Yes, the toggle is hidden behind setting the limit, but it's still a
toggle. The use_hierarchy complexity comes not from the file that
enables it, but from the resulting semantics.
kmem accounting is expensive and we definitely want to allow enabling
it separately from traditional user memory accounting. But I think
there is no good reason to not demand an all-or-nothing answer from
the admin; either he wants kmem tracking on a machine or not. At
least you haven't presented a convincing case, IMO.
I don't think there is strong/any demand for per-node toggles, but
once we add this behavior, people will rely on it and expect kmem
tracking to stay local and we are stuck with it. Adding it for the
reason that people will use it is a self-fulfilling prophecy.
> You have the use_hierarchy fiasco in mind, and I do understand that you
> are raising the flag and all that.
>
> But think in terms of functionality: This thing here is a lot more
> similar to swap than use_hierarchy. Would you argue that memsw should be
> per-root ?
We actually do have a per-root flag that controls accounting for swap.

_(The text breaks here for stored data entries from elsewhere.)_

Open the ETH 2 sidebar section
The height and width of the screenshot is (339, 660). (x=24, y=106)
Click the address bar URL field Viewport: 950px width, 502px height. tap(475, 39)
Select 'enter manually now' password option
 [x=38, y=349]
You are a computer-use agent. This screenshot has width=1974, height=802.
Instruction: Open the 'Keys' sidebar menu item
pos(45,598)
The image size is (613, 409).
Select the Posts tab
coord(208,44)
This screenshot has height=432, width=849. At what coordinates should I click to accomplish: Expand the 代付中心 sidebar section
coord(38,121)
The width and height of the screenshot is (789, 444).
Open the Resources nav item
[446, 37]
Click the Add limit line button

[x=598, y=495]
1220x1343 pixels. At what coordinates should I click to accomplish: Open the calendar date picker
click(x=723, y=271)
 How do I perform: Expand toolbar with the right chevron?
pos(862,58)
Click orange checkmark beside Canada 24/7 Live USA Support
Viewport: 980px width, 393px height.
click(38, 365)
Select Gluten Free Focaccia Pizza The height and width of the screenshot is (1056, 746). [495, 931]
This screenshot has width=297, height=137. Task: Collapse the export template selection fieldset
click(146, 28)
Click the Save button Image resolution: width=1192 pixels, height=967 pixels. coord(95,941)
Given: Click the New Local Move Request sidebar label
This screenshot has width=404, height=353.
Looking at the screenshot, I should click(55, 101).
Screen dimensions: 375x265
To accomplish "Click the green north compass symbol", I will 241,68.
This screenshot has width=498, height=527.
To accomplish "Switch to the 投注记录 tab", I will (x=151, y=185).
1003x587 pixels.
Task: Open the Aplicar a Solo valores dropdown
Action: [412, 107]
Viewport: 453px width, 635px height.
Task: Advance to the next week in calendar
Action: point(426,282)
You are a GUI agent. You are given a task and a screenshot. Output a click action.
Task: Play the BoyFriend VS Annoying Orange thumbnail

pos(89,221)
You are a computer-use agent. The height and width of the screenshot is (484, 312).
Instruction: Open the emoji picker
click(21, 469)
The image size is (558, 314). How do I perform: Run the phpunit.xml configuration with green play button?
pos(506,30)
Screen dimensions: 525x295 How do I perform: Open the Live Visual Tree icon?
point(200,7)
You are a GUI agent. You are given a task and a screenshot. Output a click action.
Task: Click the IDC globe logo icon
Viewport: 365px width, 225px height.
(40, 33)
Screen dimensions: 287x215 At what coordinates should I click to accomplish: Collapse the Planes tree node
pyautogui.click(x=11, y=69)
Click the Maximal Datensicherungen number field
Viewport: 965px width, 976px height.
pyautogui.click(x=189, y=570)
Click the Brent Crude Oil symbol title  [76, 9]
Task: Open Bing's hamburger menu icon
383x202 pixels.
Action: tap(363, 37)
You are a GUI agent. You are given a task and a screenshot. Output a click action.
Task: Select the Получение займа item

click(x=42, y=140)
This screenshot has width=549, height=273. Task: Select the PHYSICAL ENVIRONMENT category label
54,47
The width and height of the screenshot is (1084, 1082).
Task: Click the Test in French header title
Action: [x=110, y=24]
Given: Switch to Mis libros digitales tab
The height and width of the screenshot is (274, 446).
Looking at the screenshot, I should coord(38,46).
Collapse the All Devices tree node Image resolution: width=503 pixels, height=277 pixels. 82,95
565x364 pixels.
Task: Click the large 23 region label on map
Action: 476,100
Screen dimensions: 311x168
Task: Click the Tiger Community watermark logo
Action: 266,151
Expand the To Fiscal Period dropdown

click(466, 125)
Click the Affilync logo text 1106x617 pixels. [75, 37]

> The reason why it shouldn't: Some people want to limit memory
> consumption all the way to the swap, some people don't. Same with kmem.
That lies in the nature of the interface: we chose k & u+k rather than
u & u+k, so our memory.limit_in_bytes will necessarily include kmem,
while swap is not included there. But I really doubt that there is a
strong case for turning on swap accounting intentionally and then
limiting memory+swap only on certain subtrees. Where would be the
sense in that?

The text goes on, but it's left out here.